* _BRIEF_
Which lines run from the one containing "The height and width of the screenshot is (818, 1256)." to the end of the entries? Quote them exactly, and nothing else.
Segment Start: MATERIAL TO PROCESS
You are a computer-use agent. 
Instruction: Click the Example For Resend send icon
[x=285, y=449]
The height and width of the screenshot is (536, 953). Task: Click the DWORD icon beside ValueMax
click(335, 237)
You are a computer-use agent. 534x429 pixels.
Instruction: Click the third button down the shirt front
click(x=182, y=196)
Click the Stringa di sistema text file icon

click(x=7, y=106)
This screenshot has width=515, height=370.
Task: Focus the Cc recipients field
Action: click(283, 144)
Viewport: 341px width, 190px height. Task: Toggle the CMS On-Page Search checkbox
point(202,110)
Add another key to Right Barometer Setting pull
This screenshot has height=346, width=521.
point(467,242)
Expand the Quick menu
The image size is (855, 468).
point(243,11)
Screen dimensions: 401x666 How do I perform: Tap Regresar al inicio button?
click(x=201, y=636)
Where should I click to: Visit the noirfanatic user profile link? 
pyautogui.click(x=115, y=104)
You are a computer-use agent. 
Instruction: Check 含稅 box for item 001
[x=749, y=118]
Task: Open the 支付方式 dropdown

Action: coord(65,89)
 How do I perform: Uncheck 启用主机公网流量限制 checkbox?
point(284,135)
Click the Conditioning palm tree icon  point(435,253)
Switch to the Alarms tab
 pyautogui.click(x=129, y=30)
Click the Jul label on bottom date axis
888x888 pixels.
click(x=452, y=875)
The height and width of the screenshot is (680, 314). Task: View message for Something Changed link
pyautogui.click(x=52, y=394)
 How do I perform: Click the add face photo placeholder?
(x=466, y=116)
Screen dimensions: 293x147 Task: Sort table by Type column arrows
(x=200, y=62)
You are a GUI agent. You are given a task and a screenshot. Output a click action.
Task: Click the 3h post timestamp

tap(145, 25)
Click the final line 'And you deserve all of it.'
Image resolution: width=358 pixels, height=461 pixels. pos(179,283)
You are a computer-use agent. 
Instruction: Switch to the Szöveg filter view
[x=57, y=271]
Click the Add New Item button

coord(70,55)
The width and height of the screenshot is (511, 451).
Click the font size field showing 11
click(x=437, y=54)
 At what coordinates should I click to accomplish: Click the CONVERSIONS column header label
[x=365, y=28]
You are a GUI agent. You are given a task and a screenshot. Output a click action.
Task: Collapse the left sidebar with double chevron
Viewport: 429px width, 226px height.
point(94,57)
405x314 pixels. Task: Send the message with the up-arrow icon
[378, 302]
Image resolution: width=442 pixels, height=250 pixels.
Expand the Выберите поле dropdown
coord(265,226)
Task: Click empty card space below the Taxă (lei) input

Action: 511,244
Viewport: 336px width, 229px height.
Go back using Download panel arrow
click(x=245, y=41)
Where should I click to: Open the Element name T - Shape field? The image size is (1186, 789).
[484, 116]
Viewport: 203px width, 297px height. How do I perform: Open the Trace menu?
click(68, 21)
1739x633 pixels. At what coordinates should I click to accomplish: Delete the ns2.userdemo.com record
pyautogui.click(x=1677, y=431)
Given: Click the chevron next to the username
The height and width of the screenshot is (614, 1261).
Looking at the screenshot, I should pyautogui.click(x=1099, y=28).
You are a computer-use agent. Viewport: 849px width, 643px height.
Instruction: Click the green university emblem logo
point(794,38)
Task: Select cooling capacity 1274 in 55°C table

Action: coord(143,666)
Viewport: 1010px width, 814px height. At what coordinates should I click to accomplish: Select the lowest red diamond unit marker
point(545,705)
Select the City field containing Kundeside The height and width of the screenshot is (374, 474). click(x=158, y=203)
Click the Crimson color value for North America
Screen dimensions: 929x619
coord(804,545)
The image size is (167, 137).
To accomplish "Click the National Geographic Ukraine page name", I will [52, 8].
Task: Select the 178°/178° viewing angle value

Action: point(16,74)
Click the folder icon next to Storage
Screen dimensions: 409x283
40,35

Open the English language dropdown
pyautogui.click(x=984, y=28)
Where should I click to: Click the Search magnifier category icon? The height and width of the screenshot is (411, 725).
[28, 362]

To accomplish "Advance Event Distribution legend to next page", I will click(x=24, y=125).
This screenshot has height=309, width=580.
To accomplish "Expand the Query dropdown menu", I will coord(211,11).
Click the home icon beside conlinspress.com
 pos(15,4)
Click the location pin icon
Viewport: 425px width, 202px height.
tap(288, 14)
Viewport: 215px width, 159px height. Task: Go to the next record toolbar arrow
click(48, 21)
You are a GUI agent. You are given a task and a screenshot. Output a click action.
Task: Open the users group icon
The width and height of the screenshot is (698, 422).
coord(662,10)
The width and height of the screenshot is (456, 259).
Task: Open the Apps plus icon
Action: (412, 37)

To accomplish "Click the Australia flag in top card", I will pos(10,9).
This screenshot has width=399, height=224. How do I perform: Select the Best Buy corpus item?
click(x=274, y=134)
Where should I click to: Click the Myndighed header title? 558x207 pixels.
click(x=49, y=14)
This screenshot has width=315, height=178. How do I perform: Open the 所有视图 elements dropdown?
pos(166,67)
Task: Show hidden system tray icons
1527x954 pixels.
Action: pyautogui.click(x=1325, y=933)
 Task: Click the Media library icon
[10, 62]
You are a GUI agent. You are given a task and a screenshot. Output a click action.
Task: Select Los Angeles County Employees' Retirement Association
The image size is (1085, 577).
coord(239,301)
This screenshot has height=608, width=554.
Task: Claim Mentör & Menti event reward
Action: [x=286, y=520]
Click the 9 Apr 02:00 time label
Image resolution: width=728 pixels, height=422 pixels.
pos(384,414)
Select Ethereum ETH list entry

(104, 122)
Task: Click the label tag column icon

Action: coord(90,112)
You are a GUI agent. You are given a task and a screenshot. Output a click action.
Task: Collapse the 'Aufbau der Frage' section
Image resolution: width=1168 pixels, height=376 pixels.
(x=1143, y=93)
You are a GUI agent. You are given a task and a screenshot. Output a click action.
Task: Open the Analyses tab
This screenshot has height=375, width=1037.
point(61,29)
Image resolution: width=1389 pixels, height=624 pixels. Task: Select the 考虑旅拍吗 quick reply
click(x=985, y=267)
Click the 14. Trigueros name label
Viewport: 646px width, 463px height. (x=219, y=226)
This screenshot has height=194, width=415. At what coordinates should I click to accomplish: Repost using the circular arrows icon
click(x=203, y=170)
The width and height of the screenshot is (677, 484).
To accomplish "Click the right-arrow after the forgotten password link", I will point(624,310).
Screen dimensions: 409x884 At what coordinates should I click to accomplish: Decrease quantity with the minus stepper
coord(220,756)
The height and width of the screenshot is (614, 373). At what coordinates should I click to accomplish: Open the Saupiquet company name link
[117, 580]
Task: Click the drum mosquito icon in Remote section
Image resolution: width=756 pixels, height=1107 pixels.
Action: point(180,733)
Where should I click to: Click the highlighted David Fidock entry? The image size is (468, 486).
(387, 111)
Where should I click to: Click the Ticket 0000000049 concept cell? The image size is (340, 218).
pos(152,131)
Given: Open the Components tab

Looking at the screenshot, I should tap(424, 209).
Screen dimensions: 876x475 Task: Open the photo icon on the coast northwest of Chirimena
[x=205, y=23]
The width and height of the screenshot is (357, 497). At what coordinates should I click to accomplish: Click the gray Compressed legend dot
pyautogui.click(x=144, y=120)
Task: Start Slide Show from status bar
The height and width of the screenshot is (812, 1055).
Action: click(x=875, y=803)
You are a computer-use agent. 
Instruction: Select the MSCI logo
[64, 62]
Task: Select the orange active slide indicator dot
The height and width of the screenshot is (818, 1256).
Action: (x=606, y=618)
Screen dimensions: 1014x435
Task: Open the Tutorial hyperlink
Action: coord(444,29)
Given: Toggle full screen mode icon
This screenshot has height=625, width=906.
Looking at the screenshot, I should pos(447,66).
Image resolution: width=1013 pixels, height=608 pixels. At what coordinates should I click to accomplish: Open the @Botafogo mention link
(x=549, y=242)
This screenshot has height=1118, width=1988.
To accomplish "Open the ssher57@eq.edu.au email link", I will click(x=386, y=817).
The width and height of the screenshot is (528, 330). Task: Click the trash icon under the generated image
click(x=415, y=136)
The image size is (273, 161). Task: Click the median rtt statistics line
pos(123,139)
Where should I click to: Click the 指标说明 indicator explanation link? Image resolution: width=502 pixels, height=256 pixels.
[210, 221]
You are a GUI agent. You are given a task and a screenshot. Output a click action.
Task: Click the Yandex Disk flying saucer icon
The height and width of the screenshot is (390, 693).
Segment End: MATERIAL TO PROCESS
* _TASK SOLUTION_
The height and width of the screenshot is (818, 1256).
Action: (x=606, y=618)
Screen dimensions: 1014x435
Task: Open the Tutorial hyperlink
Action: coord(444,29)
Given: Toggle full screen mode icon
This screenshot has height=625, width=906.
Looking at the screenshot, I should pos(447,66).
Image resolution: width=1013 pixels, height=608 pixels. At what coordinates should I click to accomplish: Open the @Botafogo mention link
(x=549, y=242)
This screenshot has height=1118, width=1988.
To accomplish "Open the ssher57@eq.edu.au email link", I will click(x=386, y=817).
The width and height of the screenshot is (528, 330). Task: Click the trash icon under the generated image
click(x=415, y=136)
The image size is (273, 161). Task: Click the median rtt statistics line
pos(123,139)
Where should I click to: Click the 指标说明 indicator explanation link? Image resolution: width=502 pixels, height=256 pixels.
[210, 221]
You are a GUI agent. You are given a task and a screenshot. Output a click action.
Task: Click the Yandex Disk flying saucer icon
The height and width of the screenshot is (390, 693).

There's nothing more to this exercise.